Recognizing Satan’s influence in Peter’s words, Jesus rebuked him. The name ‘Satan’ is derived from the Hebrew word often translated as “adversary.” The Devil was using Peter to thwart Jesus from following the path his Father had chosen for him.
As he would show at Gethsemane, death by crucifixion was not what Jesus desired, though, in the end, he submitted to it and thus “denied himself,” knowing it was the will of God (“Not my will, but yours be done!”). It was at this very point that the Devil attempted to steer Christ away from his mission, namely, when he declared his determination to the disciples to enter Jerusalem regardless of the consequences.
But an incorrect understanding of what it meant to be the Messiah would also produce an incorrect understanding of what is required to be Christ’s disciple. Just as God called His Son to self-denial and suffering, so the Messiah exhorted his disciples to do likewise. His call to take up the Cross and follow him applies to every disciple.
This does not mean every follower of Jesus will be persecuted or suffer martyrdom. However, his use of the Roman cross to illustrate how one is to follow him would certainly have shocked his first-century audience. For them, crucifixion was a repugnant image of suffering and shame.
THE WAY OF THE CROSS
Nothing symbolized the power of Rome and its oppression of the Jewish nation more than crucifixion. Yet rather than use his power and fleeting popularity to liberate Israel from the Roman yoke, Jesus laid down his life for his friends and foes alike.
Execution by crucifixion was a form of capital punishment inflicted on the lower classes, especially rebellious slaves. Romans were so horrified by it that citizens were exempt from crucifixion (Roman citizens convicted of capital crimes were beheaded). To follow Jesus in that way meant submitting to something offensive to Jewish sensibilities and feared by the Gentile world.
- “Seeing that Jews ask for signs, and Greeks seek after wisdom. But we preach Christ crucified; for Jews a stumbling block, and for Gentiles, foolishness; but for those who are called, both Jews and Greeks, Christ the power of God, and the wisdom of God” – (1 Corinthians 1:22-24).
In the Greek text of the passage from the Gospel of Matthew, Jesus uses the present tense form of the verb translated as “follow” to stress ongoing action. “Let him keep following after me.” This was not a call to pick up the cross just once but to do so repeatedly. The version of his words in the Gospel of Luke stresses the point by adding the word “daily” – (Luke 9:23).
The image of a disciple taking up the cross would have provided Peter and the other disciples with a graphic and grim picture. Even more so since the Roman practice was to force the condemned man to carry the same cross on which he would be killed to the place of execution.
Despite Christ’s explanation and Peter’s strong rebuke, the disciples could not grasp what following Jesus would entail. Later, after the “sons of Zebedee” asked to sit on either side of Jesus, “when you come in your Kingdom,” the Son of Man responded, “Are you able to drink the cup that I am about to drink?”

Information provided.
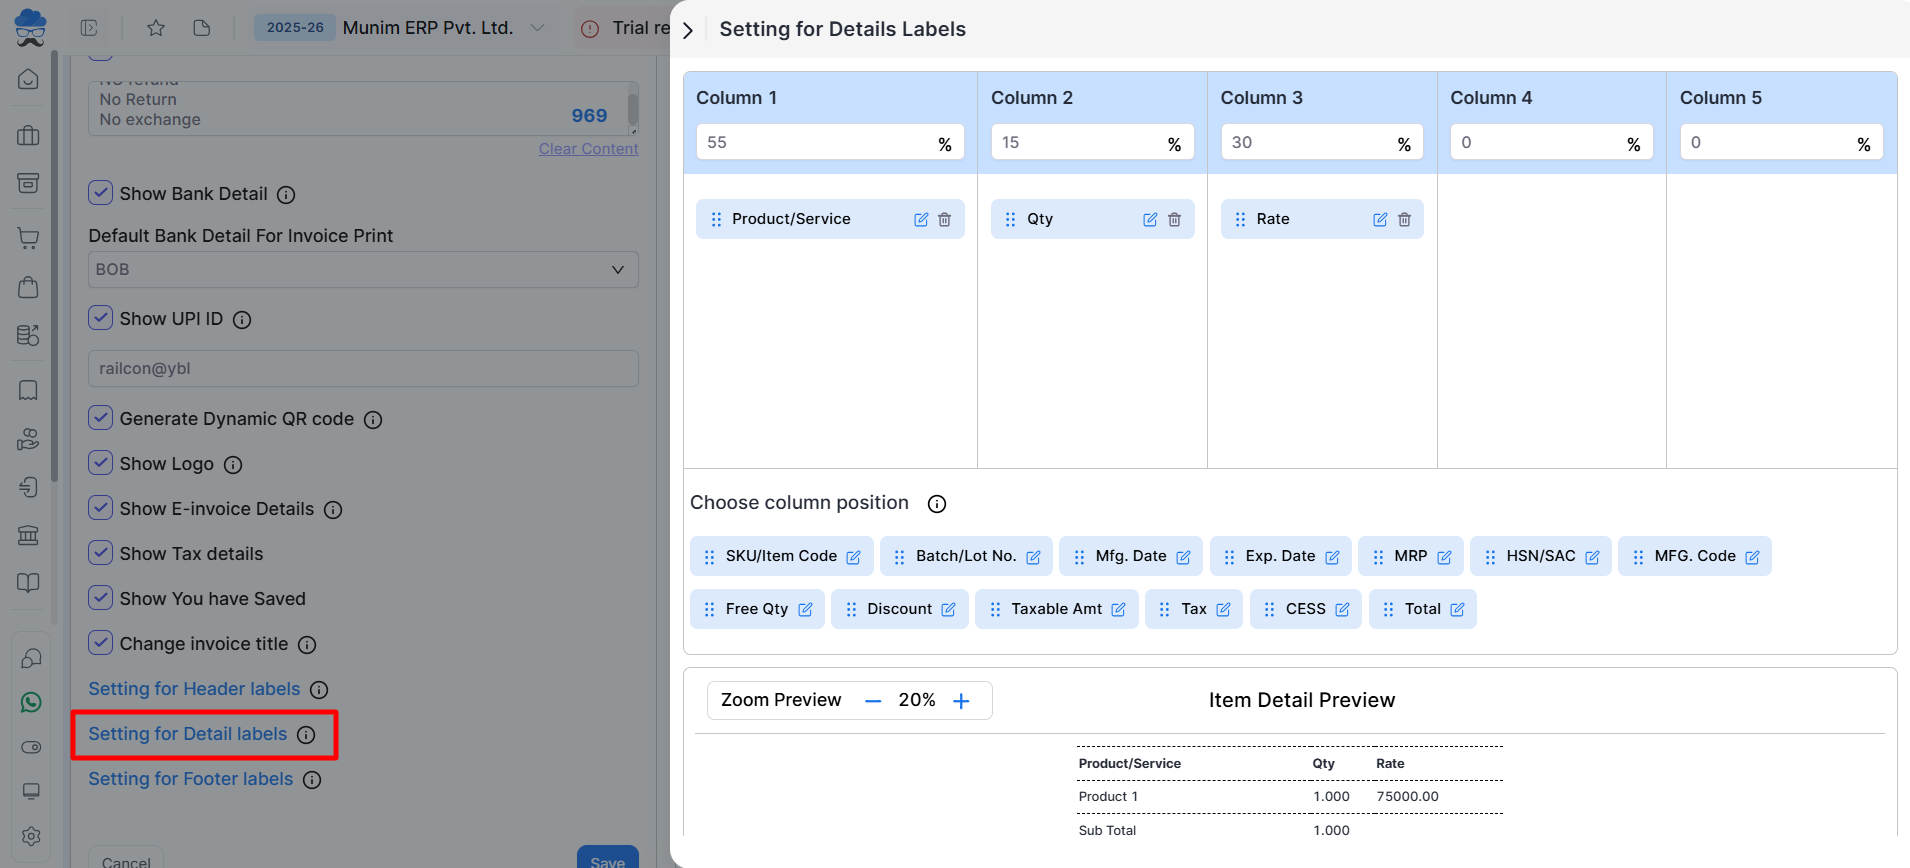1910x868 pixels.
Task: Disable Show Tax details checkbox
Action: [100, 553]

Problem set.
• a. In the commentary on taking up the cross, what happened to Roman citizens convicted of capital crimes?
• b. Quote the commentary on taking up the cross between "This does not" and "suffering and shame.", inclusive.
• c. Condense the paragraph of the commentary on taking up the cross that begins "Execution by crucifixion was a form" into a short bulleted list.
The lines have no connection to the commentary on taking up the cross.

Full solutions.
• a. They were beheaded.

• b.
This does not mean every follower of Jesus will be persecuted or suffer martyrdom. However, his use of the Roman cross to illustrate how one is to follow him would certainly have shocked his first-century audience. For them, crucifixion was a repugnant image of suffering and shame.

• c.
- Crucifixion was capital punishment for the lower classes, especially rebellious slaves.
- Romans found it so horrifying that citizens were exempt from it and were beheaded instead.
- Following Jesus in that way meant submitting to something that offended Jews and that Gentiles feared.